Donkeys probably made possible long-distance trade routes between the Egyptians and the Sumerians. A genetic study published in 2004 concluded that donkeys were domesticated in northeastern Africa 6,000 years ago or earlier, perhaps in response to a changing climate that dried a lush pre-Sahara into the Sahara. Donkeys were well suited for the task, requiring little water and able to subsist on meager vegetation. “It was the first transport off human backs,” Dr. Marshall said.

The bones of the Abydos donkeys, dating from around 3000 B.C., clearly showed wear from their burdens. At the major joints like shoulders and hips, the bone surfaces were roughened where the cartilage had worn down. Signs of arthritis were seen in areas where the heavy loads would have been carried.

“It’s the first definite evidence for their use as transport animals,” Dr. Marshall said.

But the animals were also in good health and apparently well taken care of, she said. There were no signs of feet or teeth problems. And the beasts were revered.

“This is a very high-status area where these donkeys were buried,” said Matthew D. Adams, a lecturer in Egyptian art and archaeology at the Institute of Fine Arts at New York University, a member of the team that excavated the graves and a co-author of the donkey article. “And they were buried just like courtiers that were associated with the king. That in itself is a statement on the importance of the donkey as a service animal at this time.”

Although the wear and tear on the bones clearly showed that these donkeys were domesticated pack animals, they looked in shape more like a wild ass, the progenitor of donkeys, than a modern donkey. “Morphologically, in terms of their bones, you couldn’t differentiate them from a wild ass,” Dr. Marshall said.

That runs counter to the traditional assumption about the domestication of animals, that the wild animals quickly became smaller as people selectively bred them for farming, food or transport.

“It’s another example of this false marker that has misled people,” said Melinda A. Zeder, director of the archaeobiology program at the Smithsonian’s National Museum of Natural History. “The idea that these animals instantaneously get smaller with domestication simply doesn’t hold true.”

Dr. Zeder, who was not involved with the donkey research, has found that goats also did not instantly shrink with domestication. The bones of domestic goats found in farming communities were smaller than those of hunting societies. But that was because farmers tended to keep the smaller females while earlier hunters had killed the larger male goats.

“We’re going to have to be smarter about domestication as a process rather than a moment,” Dr. Zeder said.

The physical changes in donkeys, when they finally did occur, were probably detrimental to their societal status. “Human selection has made the donkey much slower and less fine limbed than the original wild animal,” Dr. Marshall said. No longer revered by royalty, the donkey has become associated as the animal for the poor and bumbling. (Don Quixote's sidekick, Sancho Panza, rode a donkey.)

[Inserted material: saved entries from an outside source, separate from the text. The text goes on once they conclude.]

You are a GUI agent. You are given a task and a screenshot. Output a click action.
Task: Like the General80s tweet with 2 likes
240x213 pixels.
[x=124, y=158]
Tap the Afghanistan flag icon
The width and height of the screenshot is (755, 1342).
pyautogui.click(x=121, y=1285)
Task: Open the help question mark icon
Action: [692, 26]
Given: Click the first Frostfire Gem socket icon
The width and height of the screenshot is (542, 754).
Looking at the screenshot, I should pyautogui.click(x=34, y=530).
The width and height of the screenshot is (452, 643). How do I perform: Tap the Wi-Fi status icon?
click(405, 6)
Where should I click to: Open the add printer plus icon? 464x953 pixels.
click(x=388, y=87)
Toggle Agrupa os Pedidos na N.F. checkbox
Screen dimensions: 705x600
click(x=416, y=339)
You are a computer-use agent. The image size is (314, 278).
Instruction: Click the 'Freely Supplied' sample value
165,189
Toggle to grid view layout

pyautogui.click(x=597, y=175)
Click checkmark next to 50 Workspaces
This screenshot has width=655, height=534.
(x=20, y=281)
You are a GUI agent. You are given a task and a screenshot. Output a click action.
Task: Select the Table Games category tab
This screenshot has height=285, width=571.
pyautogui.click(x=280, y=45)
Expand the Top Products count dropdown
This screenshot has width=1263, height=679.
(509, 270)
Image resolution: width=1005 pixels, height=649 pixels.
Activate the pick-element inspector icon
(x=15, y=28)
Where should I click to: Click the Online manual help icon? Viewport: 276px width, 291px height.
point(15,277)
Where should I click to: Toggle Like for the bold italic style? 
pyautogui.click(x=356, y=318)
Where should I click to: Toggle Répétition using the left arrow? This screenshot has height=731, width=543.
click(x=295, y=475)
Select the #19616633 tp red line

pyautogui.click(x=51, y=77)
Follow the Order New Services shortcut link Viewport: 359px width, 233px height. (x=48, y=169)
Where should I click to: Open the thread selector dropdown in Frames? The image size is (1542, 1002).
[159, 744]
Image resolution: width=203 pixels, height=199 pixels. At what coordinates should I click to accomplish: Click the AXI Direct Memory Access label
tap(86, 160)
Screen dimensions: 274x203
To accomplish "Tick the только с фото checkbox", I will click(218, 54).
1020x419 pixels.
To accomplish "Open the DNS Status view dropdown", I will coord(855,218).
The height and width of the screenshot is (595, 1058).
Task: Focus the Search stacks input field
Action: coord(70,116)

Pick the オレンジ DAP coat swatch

In English, donkeys also run into a linguistic hindrance. Centuries ago, “ass” became conflated with a vulgar term, turning “ass” into a much ruder word than in other languages.

That might explain why donkeys have been studied less than other domestic animals. “I’ve become quite a donkey chauvinist,” Dr. Marshall said. “They clearly were very important.”

An earlier version of this story incorrectly stated that Don Quixote rode a donkey. It was his sidekick, Sancho Panza, who did.